Rarely do I share videos on this blog. For most of my “sharing” takes place on Twitter and, within a few seconds, it’s gone from the timeline and you’re all on to something new. My logic, “who cares to see everything that interests me?” People like dipping in and out of Twitter and seeing something I link to but I link to a lot and sometimes, it’s fighting for your attention among a thousand other links shared each hour across social networking sites.

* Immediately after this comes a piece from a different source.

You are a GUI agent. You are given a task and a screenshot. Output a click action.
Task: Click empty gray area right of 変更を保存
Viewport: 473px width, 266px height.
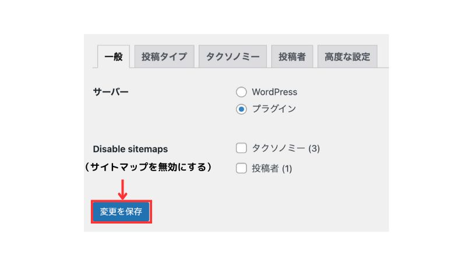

This video is worthy of a post.
you see, I haven’t really explained where i was this year between January and June. I haven’t uncovered where my mind was and what kept me occupied. After being single for the first time in nearly a decade and after living alone for the first time since I was born, it was difficult. i chose the path that would have the biggest impact on my life. I chose not to rebound, to attend therapy, to take up sports or join a club. I didn’t throw myself further into work or occupy myself with hours of television, drugs or alcohol abuse.
I was simply alone.
It was the most difficult path to take but, today, I share with you the good news that I’m absolutely okay with it. I look forward to coming home alone and eating alone and, when people surround me, they enhance my already fulfilled and complete life. When they leave, I clean up, read and go to bed.
This is a huge change from where i was at the start of the year. The video below is making its rounds across the Internet. I think it’s exceptional and perfect. I hope we’re all able to go through being alone and truly stomach the pain and unrest you have when your Saturday involves sitting on your back porch watching birds and cooking for one and, at midnight, laying alone in your bed that has pillows fluffed for two.
This video, if published in January, would have given me hope in that dark tunnel known as loneliness and I hope, for anyone out there feeling these emotions, that they can watch this video and have hope that, one day, you’ll be the lucky one for being able to enjoy dinner at a table for one because that’s how I feel after a long struggle of being alone for the first time.